The Secret Life Of A Developing Country (Ours)


The Americans of 1820 would have been more recognizable to us in the informal and egalitarian way they treated one another. The traditional signs of deference before social superiors—the deep bow, the “courtesy,” the doffed cap, lowered head, and averted eyes—had been a part of social relationships in colonial America. In the 1780s, wrote the American poetess Lydia Huntley Sigourney in 1824, there were still “individuals…in every grade of society” who had grown up “when a bow was not an offense to fashion nor…a relic of monarchy.” But in the early nineteenth century such signals of subordination rapidly fell away. It was a natural consequence of the Revolution, she maintained, which, “in giving us liberty, obliterated almost every vestige of politeness of the ‘old school.’” Shaking hands became the accustomed American greeting between men, a gesture whose symmetry and mutuality signified equality. Frederick Marryat found in 1835 that it was “invariably the custom to shake hands” when he was introduced to Americans and that he could not carefully grade the acknowledgment he would give to new acquaintances according to their signs of wealth and breeding. He found instead that he had to “go on shaking hands here, there and everywhere, and with everybody.” Americans were not blind to inequalities of economic and social power, but they less and less gave them overt physical expression. Bred in a society where such distinctions were far more clearly spelled out, Marryat was somewhat disoriented in the United States; “it is impossible to know who is who,” he claimed, “in this land of equality.”
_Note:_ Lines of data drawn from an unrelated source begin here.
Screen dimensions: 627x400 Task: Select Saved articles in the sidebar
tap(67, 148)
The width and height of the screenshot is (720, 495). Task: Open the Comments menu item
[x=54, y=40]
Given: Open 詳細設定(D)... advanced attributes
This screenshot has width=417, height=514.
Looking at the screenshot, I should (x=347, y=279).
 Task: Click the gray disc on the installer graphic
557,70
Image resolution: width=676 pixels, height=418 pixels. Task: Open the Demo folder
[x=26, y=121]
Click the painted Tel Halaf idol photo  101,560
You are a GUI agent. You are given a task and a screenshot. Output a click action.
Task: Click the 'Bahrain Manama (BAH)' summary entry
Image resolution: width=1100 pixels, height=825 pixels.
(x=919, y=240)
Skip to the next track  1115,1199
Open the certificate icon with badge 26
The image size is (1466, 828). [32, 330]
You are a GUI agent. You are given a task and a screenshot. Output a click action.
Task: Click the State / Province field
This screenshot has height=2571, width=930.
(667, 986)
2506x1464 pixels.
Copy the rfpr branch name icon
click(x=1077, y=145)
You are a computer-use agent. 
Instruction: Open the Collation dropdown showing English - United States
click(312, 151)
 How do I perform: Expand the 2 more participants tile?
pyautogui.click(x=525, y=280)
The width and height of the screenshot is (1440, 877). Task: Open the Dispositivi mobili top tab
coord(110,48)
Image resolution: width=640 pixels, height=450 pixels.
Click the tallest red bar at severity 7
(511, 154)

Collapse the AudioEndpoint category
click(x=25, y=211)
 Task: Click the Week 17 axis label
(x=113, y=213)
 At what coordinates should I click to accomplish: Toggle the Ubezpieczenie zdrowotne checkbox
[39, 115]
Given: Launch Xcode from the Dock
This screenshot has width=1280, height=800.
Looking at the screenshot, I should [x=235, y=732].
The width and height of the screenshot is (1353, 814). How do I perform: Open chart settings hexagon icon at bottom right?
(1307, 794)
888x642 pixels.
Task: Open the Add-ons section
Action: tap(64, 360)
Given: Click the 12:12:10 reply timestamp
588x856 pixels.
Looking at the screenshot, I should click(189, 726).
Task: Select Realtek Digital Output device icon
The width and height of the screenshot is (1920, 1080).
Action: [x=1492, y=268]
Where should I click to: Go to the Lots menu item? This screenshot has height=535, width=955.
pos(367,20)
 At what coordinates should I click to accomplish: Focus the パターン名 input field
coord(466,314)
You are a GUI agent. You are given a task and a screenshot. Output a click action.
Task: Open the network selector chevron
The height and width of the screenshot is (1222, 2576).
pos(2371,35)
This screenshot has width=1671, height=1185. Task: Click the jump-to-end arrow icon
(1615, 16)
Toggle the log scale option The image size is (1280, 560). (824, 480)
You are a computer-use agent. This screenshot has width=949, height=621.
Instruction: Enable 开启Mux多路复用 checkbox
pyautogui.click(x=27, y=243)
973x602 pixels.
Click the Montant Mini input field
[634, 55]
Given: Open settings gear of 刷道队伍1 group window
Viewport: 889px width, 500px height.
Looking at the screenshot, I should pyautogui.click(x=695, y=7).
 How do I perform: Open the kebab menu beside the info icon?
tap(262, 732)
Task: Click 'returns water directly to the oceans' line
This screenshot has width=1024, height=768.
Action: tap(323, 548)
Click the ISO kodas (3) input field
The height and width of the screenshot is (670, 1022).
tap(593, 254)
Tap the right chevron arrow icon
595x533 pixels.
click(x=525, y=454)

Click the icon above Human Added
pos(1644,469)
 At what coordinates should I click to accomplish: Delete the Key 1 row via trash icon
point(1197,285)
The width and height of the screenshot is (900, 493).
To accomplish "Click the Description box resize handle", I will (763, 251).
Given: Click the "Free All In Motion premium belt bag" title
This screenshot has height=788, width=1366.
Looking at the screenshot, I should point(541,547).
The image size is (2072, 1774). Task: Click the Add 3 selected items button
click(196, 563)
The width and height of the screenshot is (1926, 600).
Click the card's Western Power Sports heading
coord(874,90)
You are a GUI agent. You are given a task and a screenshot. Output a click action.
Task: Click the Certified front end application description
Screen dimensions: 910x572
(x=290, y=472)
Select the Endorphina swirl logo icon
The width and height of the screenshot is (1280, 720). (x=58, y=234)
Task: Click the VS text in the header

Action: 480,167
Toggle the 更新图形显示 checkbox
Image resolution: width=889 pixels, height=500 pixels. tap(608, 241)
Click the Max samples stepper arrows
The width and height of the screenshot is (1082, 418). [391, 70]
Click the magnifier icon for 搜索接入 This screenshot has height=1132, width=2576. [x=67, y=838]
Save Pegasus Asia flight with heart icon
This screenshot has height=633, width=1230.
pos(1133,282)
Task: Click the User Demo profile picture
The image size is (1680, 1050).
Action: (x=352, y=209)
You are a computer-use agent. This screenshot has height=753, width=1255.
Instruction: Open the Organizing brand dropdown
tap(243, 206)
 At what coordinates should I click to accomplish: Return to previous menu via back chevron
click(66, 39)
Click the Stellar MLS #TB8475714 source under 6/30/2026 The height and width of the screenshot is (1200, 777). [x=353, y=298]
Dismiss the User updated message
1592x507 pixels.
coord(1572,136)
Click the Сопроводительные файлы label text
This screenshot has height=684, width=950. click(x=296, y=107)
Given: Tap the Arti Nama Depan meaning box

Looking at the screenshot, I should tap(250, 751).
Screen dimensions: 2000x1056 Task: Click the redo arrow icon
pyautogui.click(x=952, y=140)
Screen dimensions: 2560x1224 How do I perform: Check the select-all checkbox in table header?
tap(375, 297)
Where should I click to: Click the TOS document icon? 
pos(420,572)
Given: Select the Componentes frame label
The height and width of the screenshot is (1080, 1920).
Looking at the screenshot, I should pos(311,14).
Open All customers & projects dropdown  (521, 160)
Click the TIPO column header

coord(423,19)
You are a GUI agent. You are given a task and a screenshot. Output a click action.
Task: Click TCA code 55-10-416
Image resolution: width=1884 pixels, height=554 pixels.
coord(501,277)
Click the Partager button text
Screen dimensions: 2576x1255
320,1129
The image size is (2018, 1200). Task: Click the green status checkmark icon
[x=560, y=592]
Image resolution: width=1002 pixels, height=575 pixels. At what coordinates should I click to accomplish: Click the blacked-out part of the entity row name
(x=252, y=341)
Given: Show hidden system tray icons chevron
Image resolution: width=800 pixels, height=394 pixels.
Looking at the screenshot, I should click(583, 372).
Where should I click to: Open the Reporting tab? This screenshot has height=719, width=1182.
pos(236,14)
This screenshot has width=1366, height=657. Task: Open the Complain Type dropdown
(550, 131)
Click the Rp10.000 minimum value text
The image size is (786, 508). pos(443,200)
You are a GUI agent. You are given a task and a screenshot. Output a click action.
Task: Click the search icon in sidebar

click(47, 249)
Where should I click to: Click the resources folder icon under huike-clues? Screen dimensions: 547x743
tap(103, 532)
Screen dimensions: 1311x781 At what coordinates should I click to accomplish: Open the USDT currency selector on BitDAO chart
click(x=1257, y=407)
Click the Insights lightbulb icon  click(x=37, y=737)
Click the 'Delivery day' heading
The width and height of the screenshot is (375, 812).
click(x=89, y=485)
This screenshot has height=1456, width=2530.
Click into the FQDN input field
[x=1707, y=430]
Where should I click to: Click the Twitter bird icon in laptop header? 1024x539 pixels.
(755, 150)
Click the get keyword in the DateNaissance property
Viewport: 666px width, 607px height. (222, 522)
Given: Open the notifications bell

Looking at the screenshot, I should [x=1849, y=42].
Well-born British travelers encountered not just confusion but conflict when they failed to receive the signs of respect they expected. Margaret Hall’s letters home during her Southern travels outlined a true comedy of manners. At every stage stop in the Carolinas, Georgia, and Alabama, she demanded that country tavernkeepers and their households give her deferential service and well-prepared meals; she received instead rancid bacon and “such an absence of all kindness of feeling, such unbending frigid heartlessness.” But she and her family had a far greater share than they realized in creating this chilly reception. Squeezed between the pride and poise of the great planters and the social debasement of the slaves, small Southern farmers often displayed a prickly insolence, a considered lack of response, to those who too obviously considered themselves their betters. Greatly to their discomfort and incomprehension, the Halls were experiencing what a British traveler more sympathetic to American ways, Patrick Shirreff, called “the democratic rudeness which assumed or presumptuous superiority seldom fails to experience.”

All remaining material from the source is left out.